I want to find the area of this "polygon" in terms of the side ratio $r$. (Although the number of sides needed to close the shape is infinite, one can easily define the area as the limit, as $k$ goes to infinity, of the area formed by the first $k$ sides and an added last side connecting $v_{k-1}$ to $v_0$.)

Several things are immediately clear:

  • This area is not defined for $r<\frac12$ because the set of lines cannot from a closed (in the limit) "polygon" unless the sum of the lengths of all the sides other than the first is longer than the first side.
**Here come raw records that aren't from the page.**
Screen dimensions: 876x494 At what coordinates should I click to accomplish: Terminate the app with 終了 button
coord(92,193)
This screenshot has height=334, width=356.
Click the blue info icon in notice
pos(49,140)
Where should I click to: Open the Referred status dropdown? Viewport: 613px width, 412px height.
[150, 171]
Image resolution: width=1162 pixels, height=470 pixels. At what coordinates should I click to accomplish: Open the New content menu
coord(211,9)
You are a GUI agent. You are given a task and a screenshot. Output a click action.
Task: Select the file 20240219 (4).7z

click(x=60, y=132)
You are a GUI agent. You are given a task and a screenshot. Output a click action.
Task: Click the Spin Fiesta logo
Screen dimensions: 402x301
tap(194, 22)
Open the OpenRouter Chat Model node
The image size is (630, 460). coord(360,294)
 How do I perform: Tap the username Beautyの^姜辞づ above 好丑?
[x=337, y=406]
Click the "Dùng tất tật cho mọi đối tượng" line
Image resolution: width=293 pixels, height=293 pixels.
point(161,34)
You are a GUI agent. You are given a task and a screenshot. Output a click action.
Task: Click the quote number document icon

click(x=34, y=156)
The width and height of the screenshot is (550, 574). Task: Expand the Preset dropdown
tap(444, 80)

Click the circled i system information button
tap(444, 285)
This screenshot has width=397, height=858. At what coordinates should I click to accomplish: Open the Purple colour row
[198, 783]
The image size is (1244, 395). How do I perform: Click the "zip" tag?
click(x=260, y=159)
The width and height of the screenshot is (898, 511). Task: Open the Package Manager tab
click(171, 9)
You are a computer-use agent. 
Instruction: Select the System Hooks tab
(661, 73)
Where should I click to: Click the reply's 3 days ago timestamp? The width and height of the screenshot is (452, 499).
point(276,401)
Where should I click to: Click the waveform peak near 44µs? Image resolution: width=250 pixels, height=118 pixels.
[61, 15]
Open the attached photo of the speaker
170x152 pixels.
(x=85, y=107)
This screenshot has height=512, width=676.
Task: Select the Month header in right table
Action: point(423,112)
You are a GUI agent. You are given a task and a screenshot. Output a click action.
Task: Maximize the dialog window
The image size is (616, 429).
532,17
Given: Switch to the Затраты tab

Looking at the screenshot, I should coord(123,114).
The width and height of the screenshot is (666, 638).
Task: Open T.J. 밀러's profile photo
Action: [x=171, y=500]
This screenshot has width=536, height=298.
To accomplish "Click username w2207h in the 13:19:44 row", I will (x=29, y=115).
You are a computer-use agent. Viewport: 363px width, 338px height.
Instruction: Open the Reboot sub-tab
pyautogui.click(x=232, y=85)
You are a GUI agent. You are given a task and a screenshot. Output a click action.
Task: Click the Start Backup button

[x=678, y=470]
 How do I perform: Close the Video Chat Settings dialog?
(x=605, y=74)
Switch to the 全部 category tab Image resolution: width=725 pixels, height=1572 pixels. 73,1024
So the function $A(r)$ need only be found on the open interval $(\frac12,1)$.

  • For any $r \in( \frac12,1)$, there exists a value of $L_0 \equiv d(v_0,v_1)$ such that the figure exactly closes without overshooting. $L(r)$ has the property that $$ \sum_{n=0}^\infty \sin^{-1}\left(\frac{L}{2}r^n\right) = \pi$$


EDIT For $r$ below about $0.6$, the first arc covers more than half the circle, and the area of the polygon does not include that first "super-wedge." In that circumstance, $L(r)$ would have the property that

$$ \sum_{n=1}^\infty \sin^{-1}\left(\frac{L}{2}r^n\right) = \sin^{-1}\left(\frac{L}{2}\right) $$

However, my numerical fiddling around indicates that you can't satisfy this, and that makes sense since arcsin is concave upwards.


  • $\lim_{r\to\frac12} A(r) =0$ and $\lim_{r\to 1} A(r) =\pi$. The former represents almost perfectly retracing the first side along a very short arc that is almost a straight line; the latter represents going around the circle in what is almost a regular inscribed polygon.

EDIT The nearly straight line case does not happen; see the edit above.


I'm also almost sure that for small positive $\epsilon$, $A(r)$ has a positive second derivative at $r=\frac12 + \epsilon$, and a negative second derivative at $r = 1-\epsilon$, and that $A(r)$ has just one point of inflection.

My question, then, is to find $A(r)$, or failing that, to describe some non-trivial properties of $A(r)$.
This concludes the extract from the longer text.